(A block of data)
--------

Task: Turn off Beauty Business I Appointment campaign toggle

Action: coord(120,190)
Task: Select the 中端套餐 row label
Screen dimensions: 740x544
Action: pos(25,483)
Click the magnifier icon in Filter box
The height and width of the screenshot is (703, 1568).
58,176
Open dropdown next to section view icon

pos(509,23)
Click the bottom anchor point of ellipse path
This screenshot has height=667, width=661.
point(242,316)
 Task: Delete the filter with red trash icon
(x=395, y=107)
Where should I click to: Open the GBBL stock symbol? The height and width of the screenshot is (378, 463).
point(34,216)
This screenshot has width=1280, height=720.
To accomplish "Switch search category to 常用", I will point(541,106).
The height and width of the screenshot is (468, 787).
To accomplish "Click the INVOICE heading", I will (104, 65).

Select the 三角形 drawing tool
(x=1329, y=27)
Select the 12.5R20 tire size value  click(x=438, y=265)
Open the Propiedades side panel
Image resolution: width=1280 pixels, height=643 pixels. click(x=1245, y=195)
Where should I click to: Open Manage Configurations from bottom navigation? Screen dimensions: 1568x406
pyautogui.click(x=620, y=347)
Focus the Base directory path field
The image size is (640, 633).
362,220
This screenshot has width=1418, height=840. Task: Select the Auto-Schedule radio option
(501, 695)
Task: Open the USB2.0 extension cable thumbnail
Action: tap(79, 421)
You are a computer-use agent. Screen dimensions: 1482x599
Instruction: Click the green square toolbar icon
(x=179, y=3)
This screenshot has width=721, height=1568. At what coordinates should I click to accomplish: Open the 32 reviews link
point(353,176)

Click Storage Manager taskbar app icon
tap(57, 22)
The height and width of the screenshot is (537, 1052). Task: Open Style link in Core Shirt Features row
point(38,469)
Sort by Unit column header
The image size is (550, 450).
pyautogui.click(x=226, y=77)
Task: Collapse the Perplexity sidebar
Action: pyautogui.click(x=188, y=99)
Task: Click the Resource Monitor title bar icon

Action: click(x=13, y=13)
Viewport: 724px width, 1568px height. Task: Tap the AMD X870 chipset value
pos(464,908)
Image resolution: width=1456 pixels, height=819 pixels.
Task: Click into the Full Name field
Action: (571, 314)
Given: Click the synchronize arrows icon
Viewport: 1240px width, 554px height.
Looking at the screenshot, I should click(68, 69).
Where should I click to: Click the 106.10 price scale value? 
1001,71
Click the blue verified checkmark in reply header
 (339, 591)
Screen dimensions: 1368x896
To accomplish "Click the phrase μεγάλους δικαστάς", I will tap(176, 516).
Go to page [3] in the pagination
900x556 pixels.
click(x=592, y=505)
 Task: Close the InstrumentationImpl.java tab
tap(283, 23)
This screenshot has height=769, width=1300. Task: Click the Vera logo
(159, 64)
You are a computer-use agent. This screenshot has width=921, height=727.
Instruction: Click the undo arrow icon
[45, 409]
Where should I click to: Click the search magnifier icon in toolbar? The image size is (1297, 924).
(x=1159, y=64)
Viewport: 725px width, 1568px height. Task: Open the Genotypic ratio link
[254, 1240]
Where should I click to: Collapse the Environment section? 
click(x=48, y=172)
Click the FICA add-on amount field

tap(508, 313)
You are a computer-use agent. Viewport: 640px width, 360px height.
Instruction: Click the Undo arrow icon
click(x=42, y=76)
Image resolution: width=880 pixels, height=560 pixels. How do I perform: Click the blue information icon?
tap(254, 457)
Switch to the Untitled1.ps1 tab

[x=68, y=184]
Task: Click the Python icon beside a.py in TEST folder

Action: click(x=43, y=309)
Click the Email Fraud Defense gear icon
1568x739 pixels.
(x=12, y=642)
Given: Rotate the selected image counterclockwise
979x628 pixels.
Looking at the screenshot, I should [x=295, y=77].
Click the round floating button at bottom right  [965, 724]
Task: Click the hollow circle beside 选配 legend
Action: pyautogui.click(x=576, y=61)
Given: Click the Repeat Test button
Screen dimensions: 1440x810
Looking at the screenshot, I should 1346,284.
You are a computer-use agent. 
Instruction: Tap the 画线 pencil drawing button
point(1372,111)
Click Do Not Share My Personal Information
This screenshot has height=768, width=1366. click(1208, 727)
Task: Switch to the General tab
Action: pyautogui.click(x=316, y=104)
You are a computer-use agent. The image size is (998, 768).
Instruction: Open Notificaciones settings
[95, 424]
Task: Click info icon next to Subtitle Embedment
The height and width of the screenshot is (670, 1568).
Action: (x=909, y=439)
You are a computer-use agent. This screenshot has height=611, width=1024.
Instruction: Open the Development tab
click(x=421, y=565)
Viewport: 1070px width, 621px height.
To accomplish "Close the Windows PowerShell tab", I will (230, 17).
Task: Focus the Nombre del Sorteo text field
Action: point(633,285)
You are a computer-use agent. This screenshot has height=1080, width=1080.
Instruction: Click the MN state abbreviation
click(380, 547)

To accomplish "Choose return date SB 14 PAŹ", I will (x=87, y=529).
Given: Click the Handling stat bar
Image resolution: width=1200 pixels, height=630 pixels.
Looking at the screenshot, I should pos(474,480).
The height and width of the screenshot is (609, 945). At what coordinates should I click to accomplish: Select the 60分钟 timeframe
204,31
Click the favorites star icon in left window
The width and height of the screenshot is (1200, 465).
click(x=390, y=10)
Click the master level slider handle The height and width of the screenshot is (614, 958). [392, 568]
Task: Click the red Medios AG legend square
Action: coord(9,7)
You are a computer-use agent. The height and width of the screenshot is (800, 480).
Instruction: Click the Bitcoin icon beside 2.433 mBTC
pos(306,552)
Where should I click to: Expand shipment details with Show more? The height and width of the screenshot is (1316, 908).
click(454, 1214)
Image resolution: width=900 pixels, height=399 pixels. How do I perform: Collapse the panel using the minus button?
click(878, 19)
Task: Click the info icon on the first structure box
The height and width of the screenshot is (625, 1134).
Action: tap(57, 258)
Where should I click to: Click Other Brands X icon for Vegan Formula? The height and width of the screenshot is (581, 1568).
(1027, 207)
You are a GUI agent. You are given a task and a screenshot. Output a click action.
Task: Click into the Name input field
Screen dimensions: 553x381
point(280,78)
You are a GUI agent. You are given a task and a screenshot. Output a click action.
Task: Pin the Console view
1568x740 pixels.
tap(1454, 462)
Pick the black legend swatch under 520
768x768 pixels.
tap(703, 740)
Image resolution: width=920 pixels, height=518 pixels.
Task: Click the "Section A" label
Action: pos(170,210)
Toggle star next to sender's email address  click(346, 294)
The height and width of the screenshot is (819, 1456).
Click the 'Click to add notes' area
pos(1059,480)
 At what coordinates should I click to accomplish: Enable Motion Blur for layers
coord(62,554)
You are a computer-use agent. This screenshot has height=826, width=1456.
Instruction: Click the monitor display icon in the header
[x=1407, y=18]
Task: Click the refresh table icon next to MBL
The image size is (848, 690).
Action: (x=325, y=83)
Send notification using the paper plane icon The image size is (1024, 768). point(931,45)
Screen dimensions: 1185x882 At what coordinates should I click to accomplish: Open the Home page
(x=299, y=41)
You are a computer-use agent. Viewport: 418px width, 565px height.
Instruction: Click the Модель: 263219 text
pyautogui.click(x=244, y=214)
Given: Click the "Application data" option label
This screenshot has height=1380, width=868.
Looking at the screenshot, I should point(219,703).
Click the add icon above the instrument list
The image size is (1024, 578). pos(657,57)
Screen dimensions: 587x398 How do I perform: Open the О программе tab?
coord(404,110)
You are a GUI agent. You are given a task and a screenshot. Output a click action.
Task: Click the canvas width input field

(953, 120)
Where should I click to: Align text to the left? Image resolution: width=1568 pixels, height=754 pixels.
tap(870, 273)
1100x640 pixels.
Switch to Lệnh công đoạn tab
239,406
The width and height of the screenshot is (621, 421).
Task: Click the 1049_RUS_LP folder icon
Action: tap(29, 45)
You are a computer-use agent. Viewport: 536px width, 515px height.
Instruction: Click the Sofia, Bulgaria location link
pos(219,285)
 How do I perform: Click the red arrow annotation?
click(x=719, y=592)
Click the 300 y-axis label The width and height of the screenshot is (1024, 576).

--------

:: To do ::
Please give the number of lines in the block of data that contain the word "star". Reply with the number only.

:: Response below ::
2